6.広島城周辺の軍事施設 〜追体験のできない場所〜

(広島連隊管区司令部:現・中区基町・・・爆心から約790mなど)




 13日。調査の最後に広島城界隈の軍事施設に行く。広島連隊管区司令部では、石垣の粗面にも割れが見られた。花崗岩でできている。

——「広島連隊管区司令部 石垣ノ粗面ニモ splitting ミラル」「granite」

 杉本中佐の像には熱線の照射方向にコゲがある。赤御影石は割れがある。

——「杉本中佐像 照射方向コゲ」「gr. 赤 splitting」

 砂利の珪石は割れが著しい。建物の土台も剥離が見られる。西南角にある瓦は、ややコゲ跡がある。

——「pebble quartzite spli. 著シ」「建物土台モハジケアリ」「瓦 稍コゲ跡アリ 西南角」

 大きさがわかるようにハンマーを置いて、砲兵第五連隊の門柱の写真を撮る。材質は徳山産の花崗岩。
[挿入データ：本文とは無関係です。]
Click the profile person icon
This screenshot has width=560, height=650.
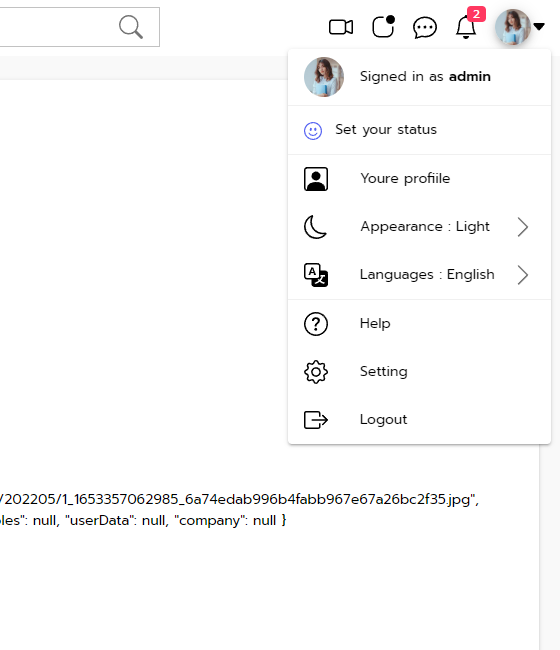[316, 179]
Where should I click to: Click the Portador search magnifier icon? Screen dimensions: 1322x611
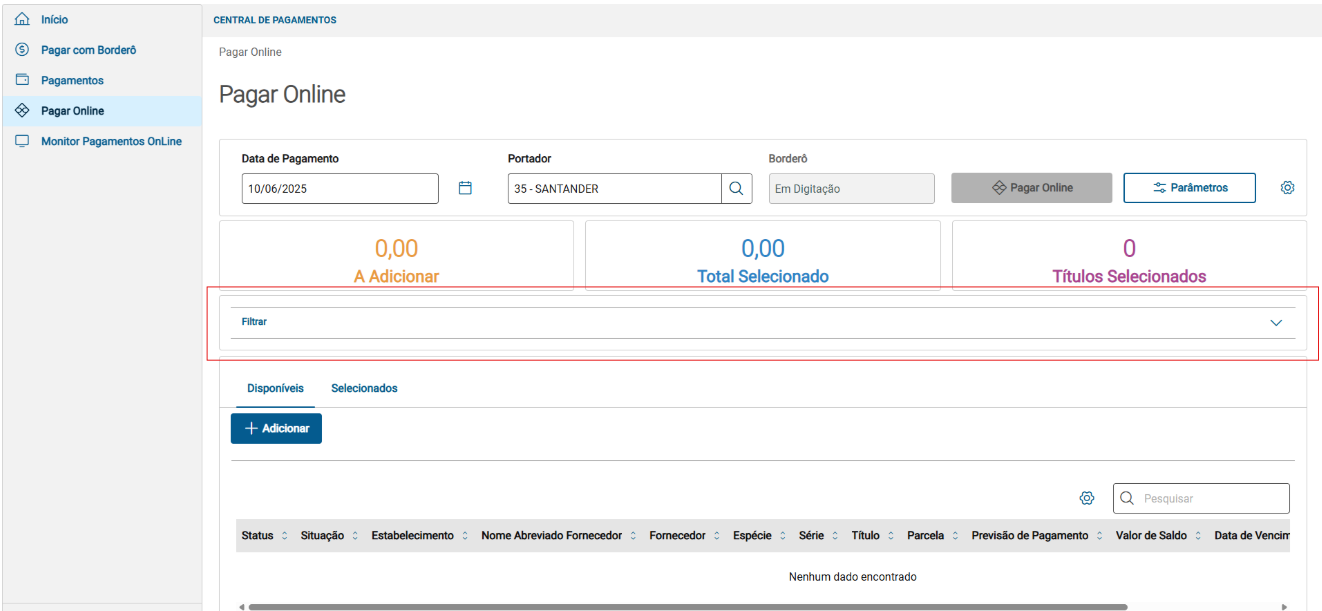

熱線の影は北から45°東方向だ。

——「野砲兵庁5連隊門柱 photo H35、H36」「徳山石 方向 N45°E カゲ」

 陸軍病院分院の門の写真を撮る。愛媛郡越智郡産の花崗岩、ヨソクニ石である。今村と門柱も一緒に撮る。絞りを6.3、1/40でシャッターを切った。天気は曇りぎみだ。北から15°東方向で、門の正面の方向と○○が一致する。門の扉は木製で、表面が焦げて木目が顕著に現れている。きっと石によって割れ目が作られてから倒れたのであろう。

——「分病室ノ門 ヨソ石gr. Photo H37」「今村ト門柱 H38」「6.3 1/40 クモリギミ」「N15°E 門ノ正面ノ方向ト○○一致」「門ノ扉木製、表面焦ゲテ木目著シクアラワル」「rock ガ split シテカラ倒レタ」

 日清戦争の記念碑台のところにある小石を写真に撮る。いろいろな種類の石が焼けている。

——「pebble 記念碑台 H39」「各種石ハヤケル」

 渡辺の被爆調査の追体験を試みる上で、もっともイメージがつかめなかったのが軍事施設でのフィールドワークの様子である。西を本川、東と南を市電、北を国電で区切られた広島城を始めとする基町一帯は、戦前はそのほとんどが軍事施設だった。現在は、市民の憩いの場として中央公園に整備されたり、市営のアパートが建ち並んでいたりする。

 広島市は、江戸時代は毛利輝元が築城した広島城を中心とする中国・四国地方随一の城下町であった。が、明治維新の後、広島城には1871年には鎮西鎮台の第一分営がおかれ、1873年には広島鎮台となった。これが全国六師団の一つとして1888年に改組されて第五師団となり、日清戦争、日露戦争、日中戦争などに出兵していった。

 また日清戦争(1894—1895年)時には、連兵場が充実していること、山陽鉄道の西端であること、宇品港の存在などより、広島城に戦争の総司令部である大本営が置かれた。これを機会に広島市内の軍用施設・軍需工場は大幅に拡大され、呉の海軍とあわせて広島湾一帯は軍都といった趣になった。第二次大戦中には本土決戦に備えて中国軍管区司令部と改称され、明治時代の配置を踏襲する形で、歩兵、砲兵、輜重兵の各補充隊や陸軍病院、陸軍幼年学校などが置かれた。

 渡辺は軍事施設の調査を足早にしている。メモ書きも写真も多いが、渡辺の特徴とも言える緻密なスケッチが全くなされていない。調査の最後に来たということは、こちらの軍部で他の研究者や他の班と待ち合わせがあったのかもしれない。前項の広島護国神社での綿密な調査のおかげで時間が押していた渡辺が、限られた時間内に日没などを気にしながら、軍事施設の敷地内を縦横に駆け回って、少しでも多くの試料を見て記録に残そうと奮闘している姿を想像してしまう。

 この後、渡辺は翌日、電車に乗るために広島駅に向かう際に、もう一度清病院の門柱と焼け溶けた塀の上部をカメラに収めて、長崎へと旅立つ。